Didier Trutt : Both companies evolve in a highly technologic and technical industrial sector, which is constantly changing. Consequently they have both had to become service oriented. They have had to adapt to market needs and to manage a thorough change in people and solutions. My past experience in the electronic sector helps me have a deeper understanding of the difficulties that my colleagues in the printing business have to face today.

AG : What are your first impressions as CEO of the Imprimerie Nationale?

Didier Trutt : the Imprimerie Nationale is an old company, in the best sense of the word, and a great company. It has been through some rough times and has not fully recovered. Nevertheless, the Imprimerie Nationale possesses an excellent industrial tool, its production plant in Douai, and the unique expertise of its staff. For me, the Imprimerie Nationale is more than a printing office; it is a technology and solution integrator. We work in close collaboration with companies such as Sagem, Thales and Gemalto for high-tech industrial processes that require the highest security standards. However the company's image has suffered from its social and legal difficulties. The Imprimerie Nationale has lived a revolution; it is now a high-tech company! It issues French biometric passports in record time: 100% of passports are produced and delivered in less than four days!
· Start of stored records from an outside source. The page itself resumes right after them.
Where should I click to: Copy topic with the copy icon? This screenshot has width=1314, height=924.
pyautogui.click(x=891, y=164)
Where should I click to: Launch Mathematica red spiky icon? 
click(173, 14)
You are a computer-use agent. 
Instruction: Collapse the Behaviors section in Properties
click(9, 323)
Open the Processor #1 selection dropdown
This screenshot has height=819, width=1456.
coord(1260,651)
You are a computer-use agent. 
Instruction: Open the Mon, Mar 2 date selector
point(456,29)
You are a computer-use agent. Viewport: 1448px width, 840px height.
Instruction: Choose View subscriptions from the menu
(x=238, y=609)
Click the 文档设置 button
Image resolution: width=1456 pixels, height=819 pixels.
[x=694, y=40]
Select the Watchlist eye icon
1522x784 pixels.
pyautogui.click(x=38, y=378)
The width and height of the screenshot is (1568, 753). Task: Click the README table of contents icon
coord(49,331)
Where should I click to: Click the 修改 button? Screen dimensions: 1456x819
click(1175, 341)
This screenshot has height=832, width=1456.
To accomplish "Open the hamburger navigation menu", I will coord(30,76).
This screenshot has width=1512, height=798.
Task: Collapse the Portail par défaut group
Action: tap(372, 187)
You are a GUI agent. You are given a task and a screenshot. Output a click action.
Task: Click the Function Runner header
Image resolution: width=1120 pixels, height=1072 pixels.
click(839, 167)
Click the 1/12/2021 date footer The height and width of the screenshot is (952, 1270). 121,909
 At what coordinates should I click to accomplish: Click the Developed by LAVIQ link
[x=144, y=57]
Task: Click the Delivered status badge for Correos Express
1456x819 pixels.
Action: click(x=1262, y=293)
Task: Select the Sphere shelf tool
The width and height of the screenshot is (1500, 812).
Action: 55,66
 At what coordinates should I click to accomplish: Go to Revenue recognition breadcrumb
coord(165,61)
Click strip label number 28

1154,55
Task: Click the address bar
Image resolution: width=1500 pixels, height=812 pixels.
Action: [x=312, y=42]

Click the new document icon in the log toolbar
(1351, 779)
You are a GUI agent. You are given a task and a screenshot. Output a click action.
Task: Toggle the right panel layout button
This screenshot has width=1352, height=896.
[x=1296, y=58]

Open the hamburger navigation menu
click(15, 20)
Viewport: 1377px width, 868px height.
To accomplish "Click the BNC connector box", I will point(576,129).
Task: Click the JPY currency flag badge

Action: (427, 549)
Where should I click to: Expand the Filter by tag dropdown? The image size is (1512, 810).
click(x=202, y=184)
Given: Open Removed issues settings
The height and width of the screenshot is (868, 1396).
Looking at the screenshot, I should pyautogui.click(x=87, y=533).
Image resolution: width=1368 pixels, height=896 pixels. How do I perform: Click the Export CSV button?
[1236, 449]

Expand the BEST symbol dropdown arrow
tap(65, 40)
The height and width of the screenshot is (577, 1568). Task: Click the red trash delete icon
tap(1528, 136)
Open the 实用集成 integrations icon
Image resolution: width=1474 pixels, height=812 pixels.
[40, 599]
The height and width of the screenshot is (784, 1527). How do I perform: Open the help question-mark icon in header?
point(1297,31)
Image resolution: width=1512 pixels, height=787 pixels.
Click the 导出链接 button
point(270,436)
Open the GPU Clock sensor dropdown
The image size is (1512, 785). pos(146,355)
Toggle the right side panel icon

AG : Can you tell us a bit more about the Imprimerie Nationale?

Didier Trutt : The Imprimerie Nationale focuses on 5 core activities: fiduciary, continuous, the graphic platform (a service platform for corporate customers), heritage and a public service delegation contract to manage tachograph cards for lorries. The IN has 550 employees and an annual turnover of 130 million euros.

AG : The Imprimerie Nationale is facing a judicial investigation for corruption. What is the progress on the matter?

Didier Trutt : We do not have any information with regard to the progress of the investigation. As you know, the investigation concerns past events and employees that have, for the most part, already left the company. Export is complex and requires strict procedures in order to determine the real added value of certain middlemen. That is something I learnt while working for Thomson in Asia. Procedures have been reinforced and I pledge to ensure compliance with the company's code of ethics. The investigation is pending… Mistakes may have been made in the past, but I find it hard to believe that the company may have supported such acts.

AG : What is your roadmap for the next few months?

Didier Trutt : The Imprimerie Nationale has undergone numerous reorganizations these past few years. The time has come for reconstruction and development as a service provider. We must guide our clients with regard to their document needs, to the dematerialization and rematerialization of their documents! This will require some adjustments and some investments. It will also imply changing the way we work in some activities. The company has excellent assets, both technological and human. One should stay humble in the light of the Imprimerie Nationale's 500 years old history.